Имя это словно бы приоткрыло оконце в его памяти. Внезапно вернулось чувство вины, засосало под ложечкой, и он ощутил запах формальдегида, увидел проворную сиделку, торопящуюся впереди него по коридору с зелеными стенами, и услышал четкое шуршание ее накрахмаленного халата. «Пятьдесят пятая», – сказала сиделка, остановилась и толкнула белую дверь. Уилл вошел: там, на высокой белой кровати, была Молли, Бинты закрывали ей пол-лица; открытый рот зиял, будто яма.
– Молли, – позвал он надтреснутым голосом, – Молли…– Теперь он готов был плакать, заклинать. – Моя дорогая!..
Она не откликнулась; только хриплое дыхание вырвалось из зияющего рта, – частое, неглубокое…
– Дорогая моя, дорогая… Вдруг ее рука, в руке Уилла, ожила на миг и вновь замерла.
– Это я, – сказал он. – Я, Уилл…
Пальцы опять шевельнулись. Медленно – наверное, это стоило огромных усилий – они согнулись, сжали ему руку и снова безжизненно застыли.
– Внимание, – позвал странный голос. – Внимание. Несчастный случай, поторопился убедить себя Уилл.
Мокрая дорога, машину занесло на белую полосу. Подобные происшествия не редкость. Не сам ли он сообщал в газетах о десятках аварий. «Мать и трое детей погибли при лобовом столкновении…» Но не в этом дело, нет. Было так: она спросила – правда ли, между ними все кончено, и он ответил – да. Менее чем через час после этого позорного ответа (Молли сразу же ушла, и как нарочно лил дождь) ее доставили, умирающую, в больницу.
Уилл не смотрел на Молли, когда она уходила. Не смел смотреть. Вновь увидеть это бледное, страдающее лицо было выше его сил. Молли поднялась со стула и медленно вышла из комнаты; вышла из его жизни. Отчего он не окликнул ее, не попросил прощения, не заверил, что по-прежнему любит? Но любил ли он ее когда-нибудь? В сотый раз говорящий гобой призвал ко вниманию. Да, любил ли он ее?

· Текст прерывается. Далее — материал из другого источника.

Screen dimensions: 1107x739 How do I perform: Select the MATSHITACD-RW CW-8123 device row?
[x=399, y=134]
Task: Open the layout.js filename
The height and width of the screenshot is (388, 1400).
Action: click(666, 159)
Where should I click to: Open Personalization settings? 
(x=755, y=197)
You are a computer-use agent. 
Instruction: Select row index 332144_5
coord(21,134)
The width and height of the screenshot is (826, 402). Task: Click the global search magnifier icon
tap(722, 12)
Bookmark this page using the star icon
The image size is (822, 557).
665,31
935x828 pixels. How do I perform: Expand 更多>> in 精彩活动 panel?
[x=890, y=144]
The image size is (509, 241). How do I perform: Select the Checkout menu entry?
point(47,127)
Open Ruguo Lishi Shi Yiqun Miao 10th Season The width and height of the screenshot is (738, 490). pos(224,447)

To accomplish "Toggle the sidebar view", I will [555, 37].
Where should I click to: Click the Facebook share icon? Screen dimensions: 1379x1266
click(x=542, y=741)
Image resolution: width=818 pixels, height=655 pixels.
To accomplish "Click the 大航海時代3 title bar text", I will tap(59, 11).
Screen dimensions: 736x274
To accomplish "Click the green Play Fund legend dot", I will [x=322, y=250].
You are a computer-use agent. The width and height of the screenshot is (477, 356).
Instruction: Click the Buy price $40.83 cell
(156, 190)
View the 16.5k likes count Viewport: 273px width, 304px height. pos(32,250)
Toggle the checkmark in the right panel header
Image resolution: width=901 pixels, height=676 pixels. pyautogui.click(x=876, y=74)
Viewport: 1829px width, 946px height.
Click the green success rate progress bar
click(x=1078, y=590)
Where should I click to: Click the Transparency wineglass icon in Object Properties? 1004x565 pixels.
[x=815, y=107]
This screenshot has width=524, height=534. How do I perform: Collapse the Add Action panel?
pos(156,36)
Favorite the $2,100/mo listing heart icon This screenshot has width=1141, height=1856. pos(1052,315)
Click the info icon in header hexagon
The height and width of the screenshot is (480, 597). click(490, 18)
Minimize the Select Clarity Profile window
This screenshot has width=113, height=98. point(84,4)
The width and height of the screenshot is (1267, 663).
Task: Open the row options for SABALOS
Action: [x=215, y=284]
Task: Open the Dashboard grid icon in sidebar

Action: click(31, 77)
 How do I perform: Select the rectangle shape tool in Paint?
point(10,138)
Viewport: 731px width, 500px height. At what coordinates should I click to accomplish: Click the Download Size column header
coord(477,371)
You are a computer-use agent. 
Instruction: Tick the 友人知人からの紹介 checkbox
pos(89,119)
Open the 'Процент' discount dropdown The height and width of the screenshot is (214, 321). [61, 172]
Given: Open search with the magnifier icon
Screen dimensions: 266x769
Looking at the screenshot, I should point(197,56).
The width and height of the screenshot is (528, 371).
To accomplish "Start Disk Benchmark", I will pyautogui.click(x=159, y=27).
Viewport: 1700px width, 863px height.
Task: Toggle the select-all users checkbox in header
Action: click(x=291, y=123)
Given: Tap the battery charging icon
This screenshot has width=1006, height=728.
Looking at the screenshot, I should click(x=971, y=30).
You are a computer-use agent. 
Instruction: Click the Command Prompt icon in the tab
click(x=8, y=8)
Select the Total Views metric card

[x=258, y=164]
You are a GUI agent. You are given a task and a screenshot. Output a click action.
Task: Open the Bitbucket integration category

– До свидания, Уилл, – вспомнил он ее прощальные слова. Ведь это она сказала ему – тихо, из глубины сердца: – Я все еще люблю тебя, Уилл, несмотря ни на что.
Дверь квартиры закрылась за ней почти беззвучно. Сухой щелчок замка, и она ушла.
Уилл бросился к входной двери, распахнул ее и услышал удаляющиеся вниз по лестнице шаги. Слабый аромат духов таял в воздухе, будто призрак после первого крика петуха. Уилл закрыл дверь, вернулся в серо-желтую спальню и посмотрел в окно. Вскоре он увидел, как Молли прошла по тротуару и села в машину. Заскрежетал стартер – еще и еще раз, и наконец заработал мотор. Почему Уилл не открыл окно? «Молли! МоллиОстановись!» – казалось, он слышал свой голос, и все же окно оставалось закрытым. Машина тронулась и свернула за угол; улица опустела. Опоздал. Хвала Господу, опоздал! – повторил кто-то насмешливо и развязно. Да, слава Богу! И вновь с ощущением вины засосало под ложечкой. Он виноват, его гложет раскаяние – и все же, как это ни чудовищно, Уилл чувствовал радость. Некто подлый, похотливый, безжалостный, чужой и ненавистный – но разве это не он сам? – радуется, что теперь ничто не помешает исполнению его желаний. А желает он вот чего: вдыхать аромат других духов и ощущать тепло и упругость более юного тела.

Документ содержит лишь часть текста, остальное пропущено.